The exact items derived from the item reduction are found in the main paper and to calculate your own factor scores using these items, you can use the predictNewScores.Rmd script, which loads in the classifier and uses it to predict scores. Note that you will have to format the data in the same way the classifier expects, so please see the example data 'transDiagQs.csv' for the correct order of items and formatting.
1. Exploratory factor analysis
This script conducts an exploratory factor analysis on the whole dataset n = 4782 and the substudies independently. It saves the factor scores for the 3 factor model (Gillan et al. 2016, https://elifesciences.org/articles/11305) for the item reduction to use.
2. Item reduction
This analysis trains a classifier to predict factor scores from the original item scores, similar to Wise & Dolan (2020) https://www.nature.com/articles/s41467-020-17977-w.
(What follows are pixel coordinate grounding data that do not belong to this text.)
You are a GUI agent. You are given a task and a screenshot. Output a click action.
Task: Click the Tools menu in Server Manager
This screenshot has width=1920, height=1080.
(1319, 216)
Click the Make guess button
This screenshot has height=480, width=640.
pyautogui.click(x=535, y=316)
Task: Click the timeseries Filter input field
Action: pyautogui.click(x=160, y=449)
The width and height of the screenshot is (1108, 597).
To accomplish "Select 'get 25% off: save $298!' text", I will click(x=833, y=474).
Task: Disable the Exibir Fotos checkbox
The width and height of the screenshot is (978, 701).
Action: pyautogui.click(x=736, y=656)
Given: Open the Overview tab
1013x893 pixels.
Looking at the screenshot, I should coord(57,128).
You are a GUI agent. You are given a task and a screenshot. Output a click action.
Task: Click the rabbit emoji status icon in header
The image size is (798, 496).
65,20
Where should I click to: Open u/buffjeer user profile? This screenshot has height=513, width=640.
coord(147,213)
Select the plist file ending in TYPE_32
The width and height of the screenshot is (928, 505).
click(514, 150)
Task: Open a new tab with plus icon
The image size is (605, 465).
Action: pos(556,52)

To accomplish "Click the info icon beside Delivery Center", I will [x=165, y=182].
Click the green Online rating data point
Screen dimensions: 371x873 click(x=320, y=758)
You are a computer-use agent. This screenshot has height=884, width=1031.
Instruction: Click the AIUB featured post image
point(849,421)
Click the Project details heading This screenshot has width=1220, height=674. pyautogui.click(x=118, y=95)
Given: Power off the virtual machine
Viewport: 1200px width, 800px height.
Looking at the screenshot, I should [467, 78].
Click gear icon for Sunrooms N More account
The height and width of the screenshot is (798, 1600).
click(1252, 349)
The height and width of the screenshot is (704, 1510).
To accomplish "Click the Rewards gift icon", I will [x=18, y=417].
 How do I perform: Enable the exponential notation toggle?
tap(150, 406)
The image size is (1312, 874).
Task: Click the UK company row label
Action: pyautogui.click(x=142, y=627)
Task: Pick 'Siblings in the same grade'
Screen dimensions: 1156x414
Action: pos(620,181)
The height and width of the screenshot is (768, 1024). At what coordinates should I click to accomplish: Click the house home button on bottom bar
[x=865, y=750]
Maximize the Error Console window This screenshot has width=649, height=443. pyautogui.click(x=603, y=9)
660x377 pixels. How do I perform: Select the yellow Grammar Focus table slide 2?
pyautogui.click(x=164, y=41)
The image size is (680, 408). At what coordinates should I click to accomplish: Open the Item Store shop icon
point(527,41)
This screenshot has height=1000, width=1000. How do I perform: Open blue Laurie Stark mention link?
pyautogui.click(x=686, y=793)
This is done using multi-target regression (i.e. predicting scores on the 3 factors based on the individual questions).
3. External validation
This script uses data from Rouault et al. (2018) https://www.sciencedirect.com/science/article/pii/S0006322318300295 and runs regression analyses examining relationships between the predicted factor scores for the 3 transdiagnostic factors and behavioural variables.
4. Predicting new factor scores using reduced items
This provides a skeleton code for using the classifier in order to predict new factor scores for data using the reduced questionnaire items.
If facing difficulties setting up the python environment in R, follow these steps:
Upload predict_new_scores.ipynb (jupyter notebook in "predictNewScores" folder) and your input dataset (named transDiagQs.csv)
Download output (predictedFactorScores.csv) from the data folder
If using your own data, note that the input dataset (transDiagQs.csv) for the classifier needs to follow the example provided in its structure (same columns), with zero-padding of items that are not used in the reduced item set, and scoring responses according to the respective questionnaire rules, i.e.:
- reverse for the respective items from SDS, STAI, BIS, AES
- subtract 1 for OCI-R & LSAS across all items (i.e. scores start at 0 rather than 1)
- EAT has a specific scoring system for coding severity, such that rating 1 (always) should be coded as "3", rating 2 (usually) as "2", rating 3 (often) as "1", and ratings 4:6 (sometimes to never) as "0"